== Excerpted passage ==
=== Begin Enclosure ===
The application as a whole continues to run, but that particular task never completed.
Examples:
ERROR: Failed to process payment for order #12345
ERROR: User registration failed: duplicate email in database
ERROR: Failed to send notification email to [email protected]
ERROR: Unable to route request to '/api/user/123', route unknown
WARN
Indicates something unexpected or concerning happened that requires attention, but doesn't prevent the application from continuing operation.
Log at WARN level for two categories of issues:
- Recoverable errors: A specific task failed but the application recovered and can continue
- Serious operational issues: System health concerns that don't immediately stop the application, but need investigation
Examples:
WARN: Database connection failed, retrying
WARN: Disk usage at 95%
WARN: API response time exceeded 1s threshold, took 3.2s
WARN: Deprecated config option 'legacyAuth' used, this will be removed in the future
WARN: Retrying failed API call to payment service, attempt 2/3, backoff: 1000ms
WARN: Selected database replica-2 for read operation, replica-1 unhealthy
WARN: User lookup executed in 236ms, exceeded threshold
INFO
Provides visibility into the normal operation of the application.
Log at INFO level to document the normal operation of the application.
This means successful operations, state changes, important lifecycle events, etc.
=== End Enclosure ===
== Exercise details ==
Write the next part of the guide to log levels, starting right after its final sentence about the INFO level.

== Records provided ==
=== Begin Enclosure ===
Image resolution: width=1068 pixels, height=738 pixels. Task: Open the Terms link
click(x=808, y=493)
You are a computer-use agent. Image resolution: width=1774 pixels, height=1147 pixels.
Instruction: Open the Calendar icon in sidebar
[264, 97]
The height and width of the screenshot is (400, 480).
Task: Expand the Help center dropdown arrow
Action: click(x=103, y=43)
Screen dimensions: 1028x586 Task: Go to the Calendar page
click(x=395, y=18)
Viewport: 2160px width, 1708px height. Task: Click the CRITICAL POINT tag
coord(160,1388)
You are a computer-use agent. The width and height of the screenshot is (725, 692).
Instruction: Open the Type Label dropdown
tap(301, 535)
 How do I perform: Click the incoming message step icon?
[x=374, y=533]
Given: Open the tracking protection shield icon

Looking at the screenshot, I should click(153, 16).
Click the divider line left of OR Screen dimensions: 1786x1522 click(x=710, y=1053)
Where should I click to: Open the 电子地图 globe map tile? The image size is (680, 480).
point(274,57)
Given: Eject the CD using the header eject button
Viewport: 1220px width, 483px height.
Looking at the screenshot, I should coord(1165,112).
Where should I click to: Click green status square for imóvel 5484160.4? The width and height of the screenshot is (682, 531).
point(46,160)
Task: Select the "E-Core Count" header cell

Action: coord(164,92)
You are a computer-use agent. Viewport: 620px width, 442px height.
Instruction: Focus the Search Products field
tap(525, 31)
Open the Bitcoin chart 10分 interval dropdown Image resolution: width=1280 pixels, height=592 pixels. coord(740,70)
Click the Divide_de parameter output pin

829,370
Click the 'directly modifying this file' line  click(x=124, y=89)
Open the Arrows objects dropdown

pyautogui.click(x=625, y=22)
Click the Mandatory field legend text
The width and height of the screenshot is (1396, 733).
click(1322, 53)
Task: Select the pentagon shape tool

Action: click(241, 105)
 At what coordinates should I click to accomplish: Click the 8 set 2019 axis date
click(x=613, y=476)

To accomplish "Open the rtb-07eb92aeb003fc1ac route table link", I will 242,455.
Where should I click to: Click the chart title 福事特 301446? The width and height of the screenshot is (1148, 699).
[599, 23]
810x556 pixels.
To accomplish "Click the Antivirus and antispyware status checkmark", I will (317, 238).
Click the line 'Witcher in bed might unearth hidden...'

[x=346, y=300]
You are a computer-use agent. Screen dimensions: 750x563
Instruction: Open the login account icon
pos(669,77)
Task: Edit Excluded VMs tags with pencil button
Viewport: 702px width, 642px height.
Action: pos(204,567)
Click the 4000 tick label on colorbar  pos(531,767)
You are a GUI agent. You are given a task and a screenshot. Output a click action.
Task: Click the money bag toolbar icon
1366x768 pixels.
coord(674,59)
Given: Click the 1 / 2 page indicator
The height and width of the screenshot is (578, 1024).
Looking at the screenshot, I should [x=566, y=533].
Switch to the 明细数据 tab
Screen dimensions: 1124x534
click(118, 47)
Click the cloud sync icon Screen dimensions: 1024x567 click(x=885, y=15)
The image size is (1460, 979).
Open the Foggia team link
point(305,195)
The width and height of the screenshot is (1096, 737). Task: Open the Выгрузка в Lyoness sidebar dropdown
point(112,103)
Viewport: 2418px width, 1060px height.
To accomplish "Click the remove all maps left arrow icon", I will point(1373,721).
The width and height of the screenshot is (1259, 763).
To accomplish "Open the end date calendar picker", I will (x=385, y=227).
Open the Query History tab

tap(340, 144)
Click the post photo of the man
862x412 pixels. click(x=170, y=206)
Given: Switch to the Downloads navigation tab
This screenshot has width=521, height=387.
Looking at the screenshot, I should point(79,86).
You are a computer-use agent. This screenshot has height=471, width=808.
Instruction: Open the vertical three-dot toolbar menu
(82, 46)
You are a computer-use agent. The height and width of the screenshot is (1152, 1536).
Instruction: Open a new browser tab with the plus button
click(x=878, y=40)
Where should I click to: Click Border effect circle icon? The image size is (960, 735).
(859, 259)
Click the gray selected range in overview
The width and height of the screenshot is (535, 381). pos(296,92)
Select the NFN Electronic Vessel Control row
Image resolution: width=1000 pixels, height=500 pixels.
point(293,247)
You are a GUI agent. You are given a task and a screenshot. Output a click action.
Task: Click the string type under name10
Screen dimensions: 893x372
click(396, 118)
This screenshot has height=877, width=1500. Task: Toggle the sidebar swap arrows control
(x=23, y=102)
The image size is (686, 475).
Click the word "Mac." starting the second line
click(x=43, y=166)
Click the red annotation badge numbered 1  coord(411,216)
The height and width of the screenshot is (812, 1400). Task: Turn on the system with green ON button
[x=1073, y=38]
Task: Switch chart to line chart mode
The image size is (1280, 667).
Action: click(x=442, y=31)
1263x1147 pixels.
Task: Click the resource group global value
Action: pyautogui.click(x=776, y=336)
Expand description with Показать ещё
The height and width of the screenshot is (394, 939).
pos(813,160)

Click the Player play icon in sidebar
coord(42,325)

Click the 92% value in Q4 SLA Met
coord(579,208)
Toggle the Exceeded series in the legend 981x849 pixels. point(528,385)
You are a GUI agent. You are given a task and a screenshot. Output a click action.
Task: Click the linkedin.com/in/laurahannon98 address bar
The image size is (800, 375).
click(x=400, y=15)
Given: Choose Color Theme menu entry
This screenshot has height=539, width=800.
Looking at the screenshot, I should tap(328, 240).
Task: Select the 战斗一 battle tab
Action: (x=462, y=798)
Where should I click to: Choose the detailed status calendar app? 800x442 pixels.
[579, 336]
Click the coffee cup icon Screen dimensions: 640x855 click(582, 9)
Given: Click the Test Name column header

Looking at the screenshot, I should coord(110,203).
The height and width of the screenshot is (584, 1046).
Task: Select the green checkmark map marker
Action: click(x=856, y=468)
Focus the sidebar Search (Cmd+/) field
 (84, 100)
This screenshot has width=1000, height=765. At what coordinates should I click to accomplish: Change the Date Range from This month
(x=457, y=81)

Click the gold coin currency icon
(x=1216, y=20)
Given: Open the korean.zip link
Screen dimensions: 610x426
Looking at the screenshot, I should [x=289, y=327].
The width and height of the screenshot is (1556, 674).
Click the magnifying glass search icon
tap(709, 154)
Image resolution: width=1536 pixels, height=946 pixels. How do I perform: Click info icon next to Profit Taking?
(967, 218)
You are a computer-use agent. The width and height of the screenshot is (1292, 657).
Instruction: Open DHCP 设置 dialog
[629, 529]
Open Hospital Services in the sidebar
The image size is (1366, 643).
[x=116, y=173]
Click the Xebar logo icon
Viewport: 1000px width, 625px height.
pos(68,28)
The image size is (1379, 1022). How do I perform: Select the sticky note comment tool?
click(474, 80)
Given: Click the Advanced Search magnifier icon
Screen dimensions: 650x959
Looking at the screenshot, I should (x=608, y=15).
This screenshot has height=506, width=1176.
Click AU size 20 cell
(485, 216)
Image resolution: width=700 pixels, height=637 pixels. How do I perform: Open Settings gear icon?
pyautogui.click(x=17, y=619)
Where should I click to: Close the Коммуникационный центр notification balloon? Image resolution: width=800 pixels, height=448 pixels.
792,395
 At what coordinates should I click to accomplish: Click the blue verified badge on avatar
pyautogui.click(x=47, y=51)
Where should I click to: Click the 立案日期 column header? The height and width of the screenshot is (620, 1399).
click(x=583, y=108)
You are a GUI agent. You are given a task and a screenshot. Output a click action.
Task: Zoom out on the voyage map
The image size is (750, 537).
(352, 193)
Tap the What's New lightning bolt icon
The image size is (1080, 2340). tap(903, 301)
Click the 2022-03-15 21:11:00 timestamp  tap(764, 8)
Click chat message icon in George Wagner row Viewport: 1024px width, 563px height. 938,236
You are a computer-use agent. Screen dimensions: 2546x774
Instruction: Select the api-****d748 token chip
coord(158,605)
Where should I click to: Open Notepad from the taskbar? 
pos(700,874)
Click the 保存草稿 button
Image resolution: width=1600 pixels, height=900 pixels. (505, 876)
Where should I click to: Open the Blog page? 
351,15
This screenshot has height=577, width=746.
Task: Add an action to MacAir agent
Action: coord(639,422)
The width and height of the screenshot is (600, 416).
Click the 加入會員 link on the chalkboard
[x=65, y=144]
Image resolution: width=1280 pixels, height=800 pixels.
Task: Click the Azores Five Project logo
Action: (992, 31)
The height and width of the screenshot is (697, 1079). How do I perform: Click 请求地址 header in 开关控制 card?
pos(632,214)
=== End Enclosure ===
== Your response ==
This is what a system operator should see in production.
Examples:
INFO: Server started on port 8080
INFO: User '[email protected]' logged in successfully
INFO: Processed 1500 items in batch job in 5.3s
INFO: Database migration from v5 to v6 completed
DEBUG
Provides detailed diagnostic information for troubleshooting operational issues.
Use DEBUG when a user or operator needs to understand what the application is doing to diagnose a problem.
This could be high-level task inputs, request routing, major decision branches taken, API calls to external services, disk reads, etc.
Examples:
DEBUG: Loaded config from /etc/app/config.yaml
DEBUG: Request headers: {Authorization: Bearer xxx, Content-Type: application/json}
DEBUG: Routed request POST '/api/orders' to OrderController.create()
DEBUG: Requesting payment for order #55685 user '[email protected]'
DEBUG: Rate limit check high for user '[email protected]': 95/100 requests used
DEBUG: Task 'send_weekly_digest' skipped: feature flag disabled
DEBUG: Validation failed for field 'email': must match pattern /^...$/
DEBUG: Configuration reloaded from file (changes: log_level, max_connections)
DEBUG: Queue 'send_order_email' processed 10 items
DEBUG: Opening file '/tmp/order.csv' for import
DEBUG: Cache miss for key '[email protected]', fetching from database
DEBUG: User lookup executed in 32ms
TRACE
Provides extremely detailed information about application internals intended for developers debugging issues.
Use TRACE only when logging information useful during development or when providing information to assist a future user debugging something specific.
Examples:
TRACE: Rate limit check for user '[email protected]': 12/100 requests used
TRACE: Enter order_create(), user: [email protected], items: {id:36, quantity: 3}, ...
TRACE: User lookup query: SELECT * FROM users WHERE email = '[email protected]'
TRACE: User '[email protected]' found
TRACE: Loop iteration 1/17: processing item at index 1, id:36, quantity: 3
TRACE: Exiting order_create(), finished in 67ms
DEBUG vs TRACE
The distinction between DEBUG and TRACE is inherently fuzzy.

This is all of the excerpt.